-- START OF Data records --

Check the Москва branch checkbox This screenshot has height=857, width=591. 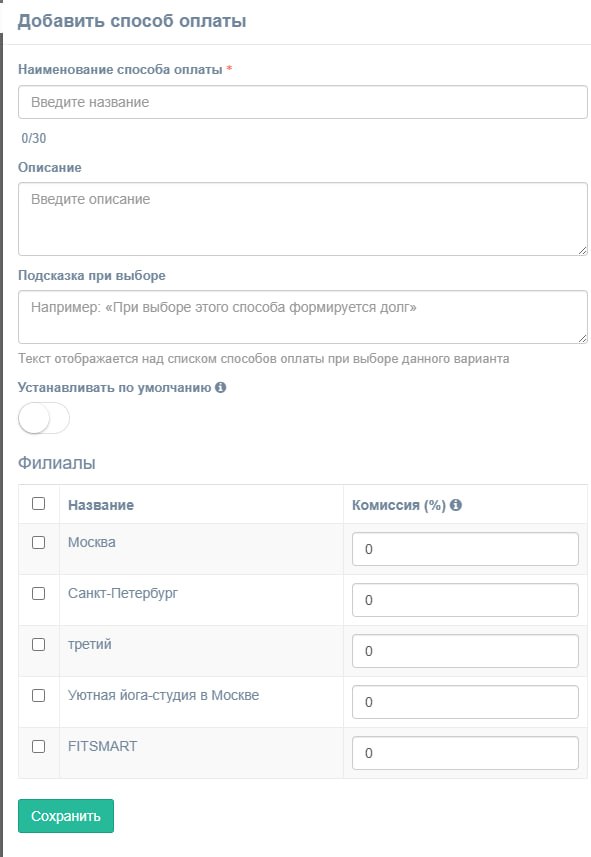click(38, 542)
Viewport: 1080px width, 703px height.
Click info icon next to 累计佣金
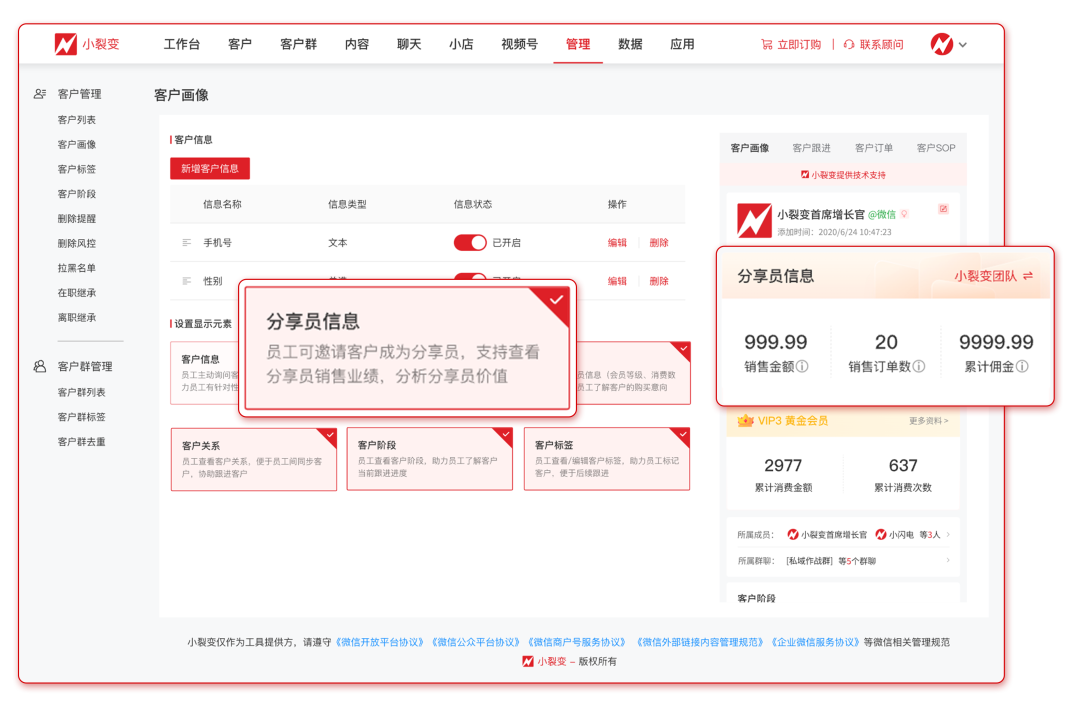[x=1022, y=367]
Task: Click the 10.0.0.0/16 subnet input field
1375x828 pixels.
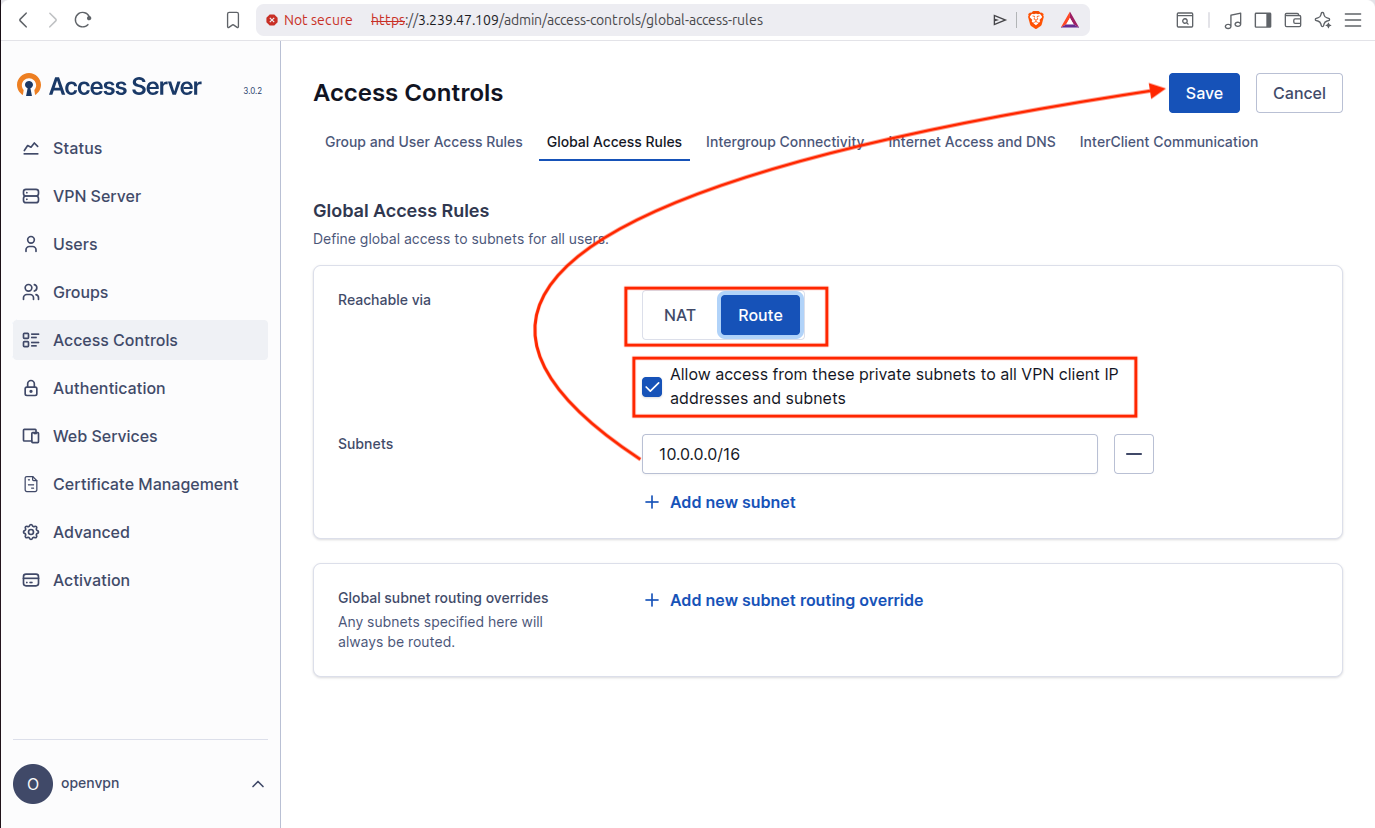Action: (869, 454)
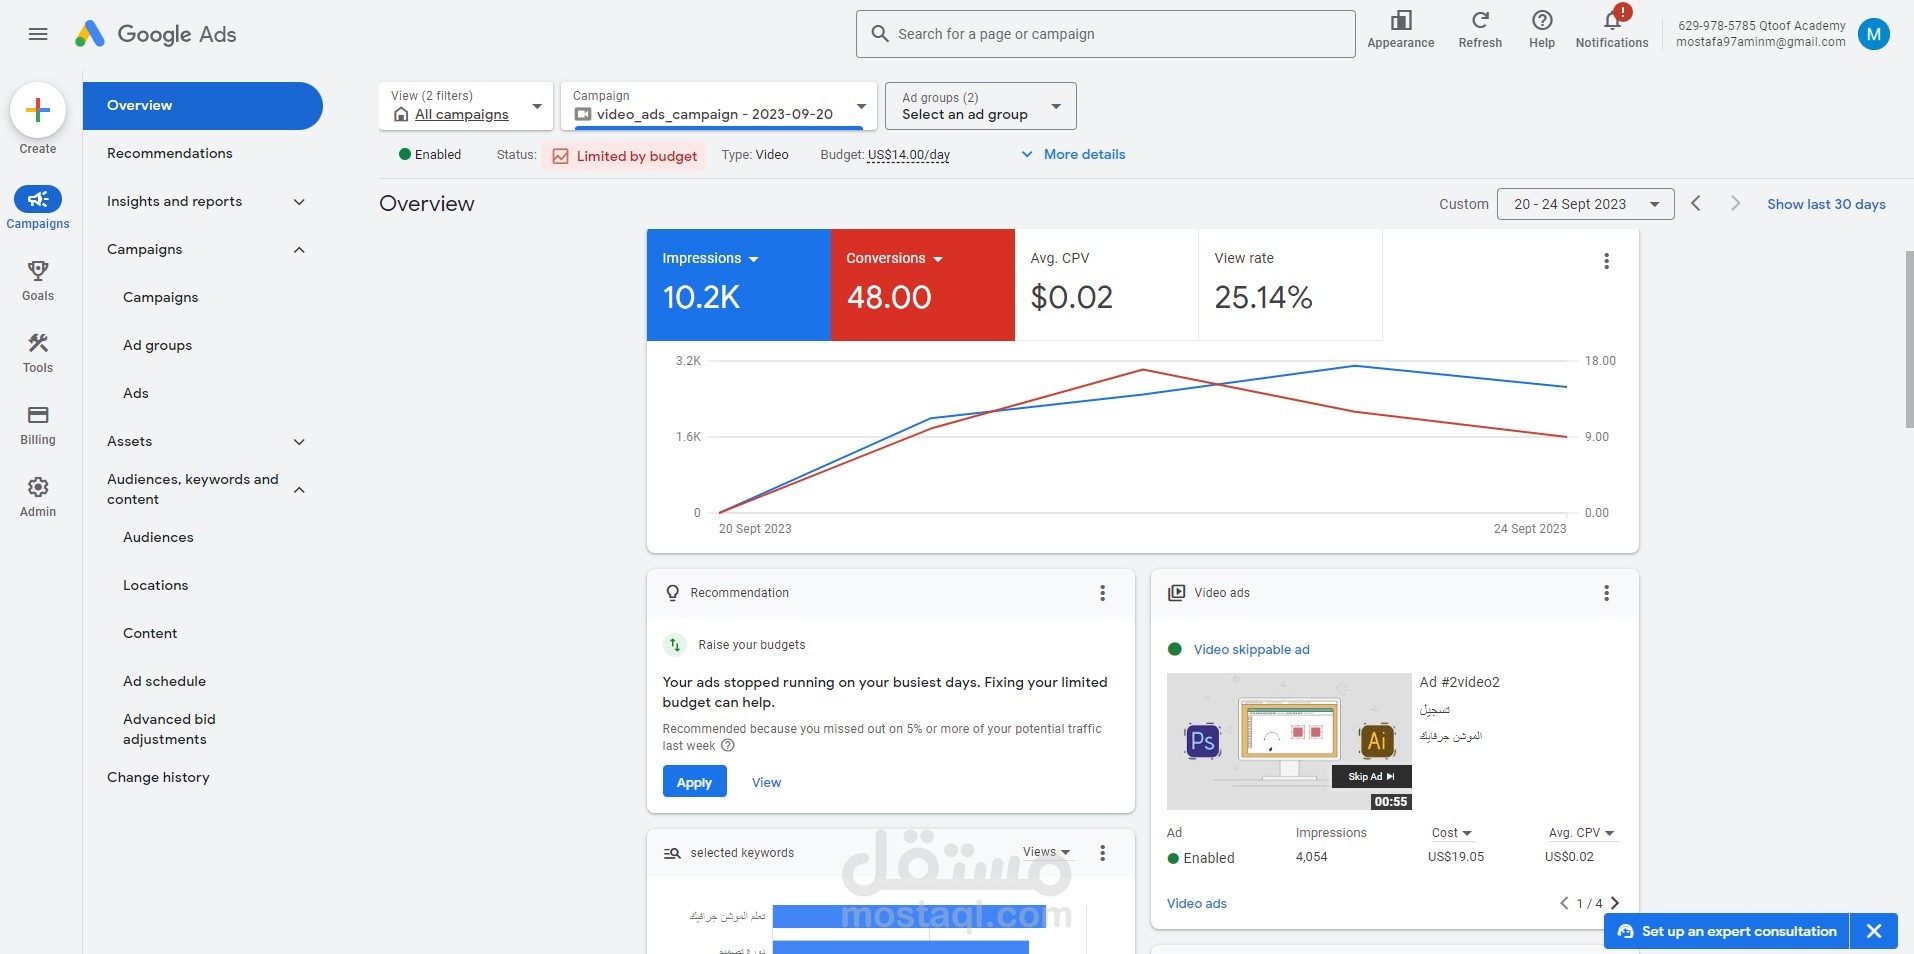Click the Refresh icon

pos(1480,21)
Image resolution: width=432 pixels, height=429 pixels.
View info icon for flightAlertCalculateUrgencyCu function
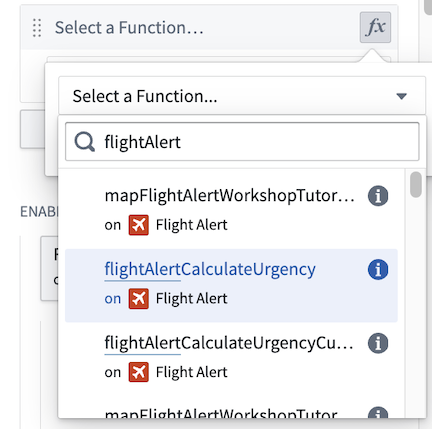pyautogui.click(x=378, y=343)
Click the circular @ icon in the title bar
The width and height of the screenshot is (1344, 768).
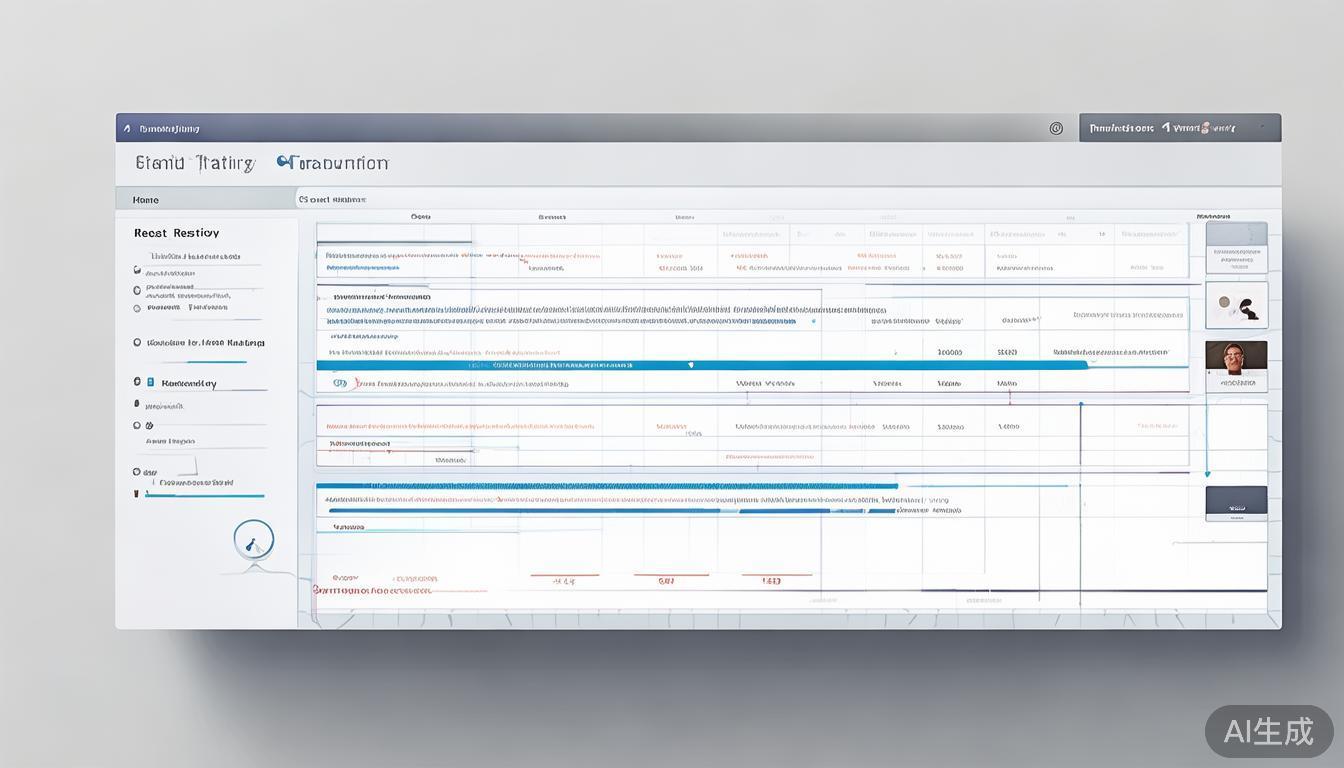1056,128
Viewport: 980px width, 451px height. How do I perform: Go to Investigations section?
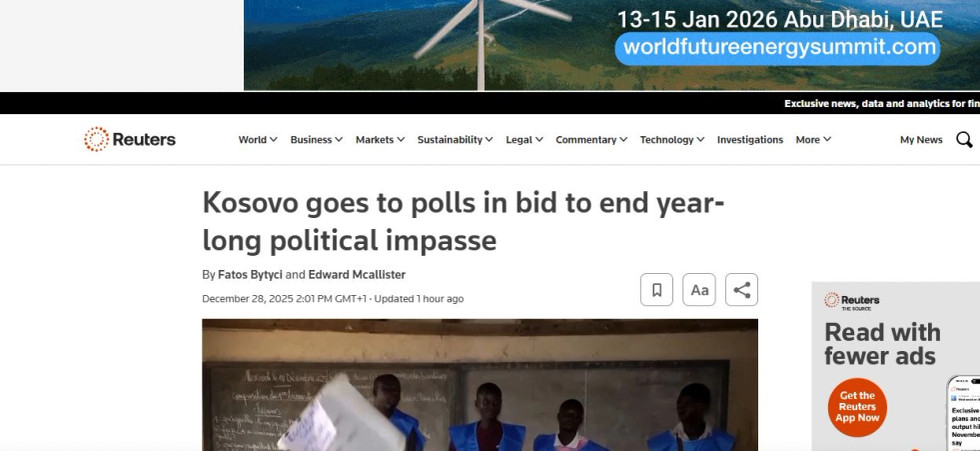750,140
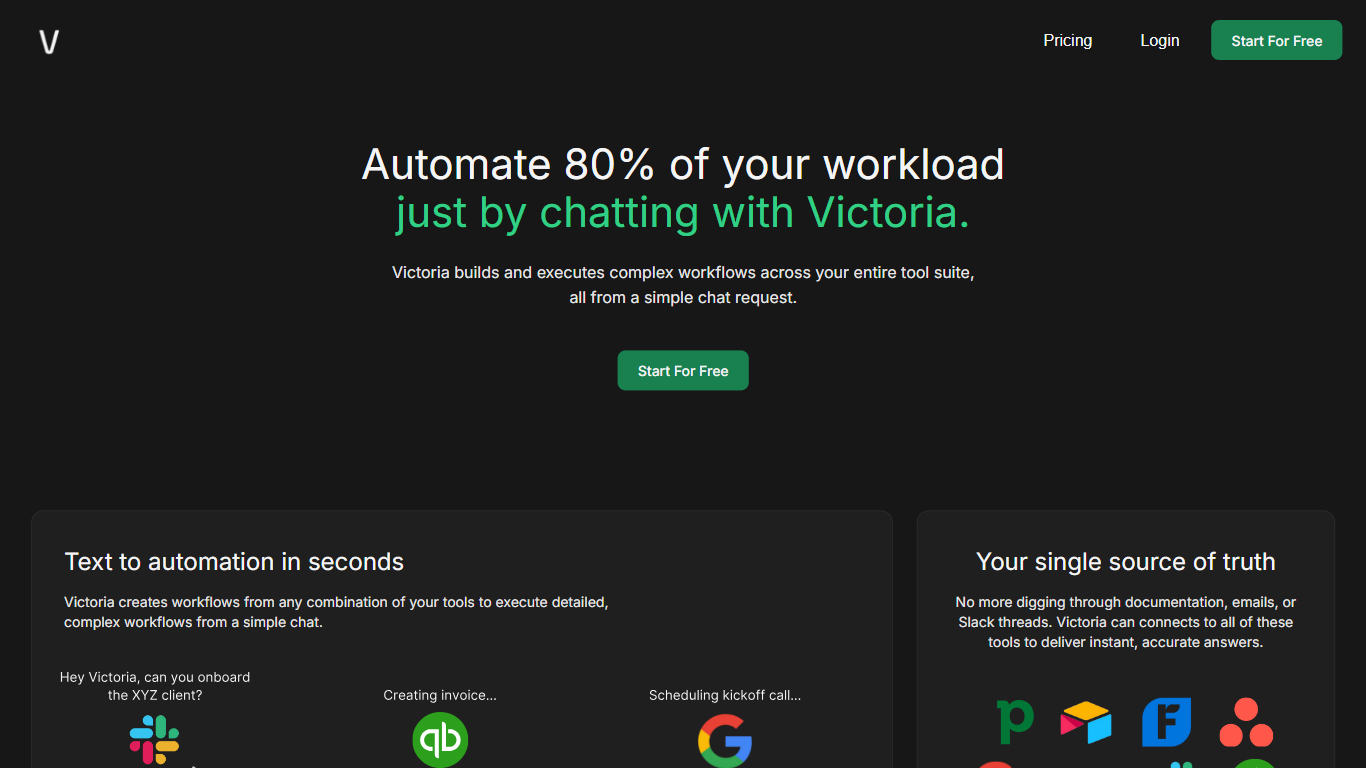Screen dimensions: 1366x768
Task: Click the 'Text to automation in seconds' heading
Action: (234, 562)
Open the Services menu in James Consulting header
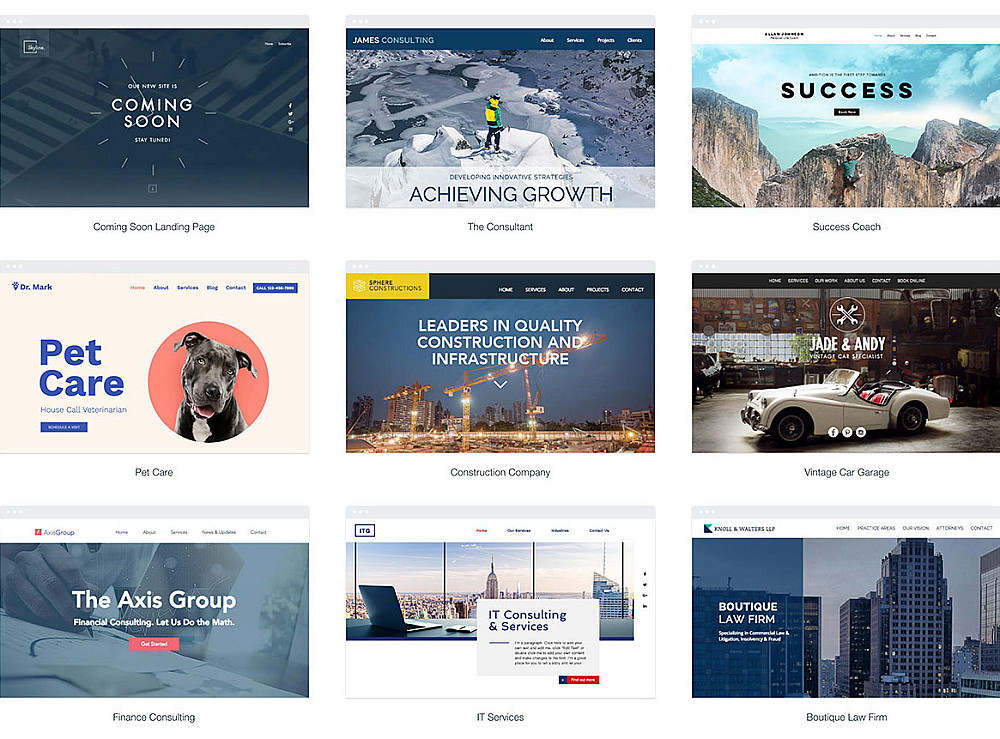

-- END OF Data records --

### Task details:
Could you reproduce the data from the line containing "Viewport: 980px width, 451px" through the end of the data, swapping "Services" for "Solutions" and changing nothing else? Leave the pictures out of your answer.

### The completed task:
Viewport: 980px width, 451px height. How do I perform: Go to Investigations section?
750,140
Screen dimensions: 1366x768
Task: Click the 'Text to automation in seconds' heading
Action: (234, 562)
Open the Solutions menu in James Consulting header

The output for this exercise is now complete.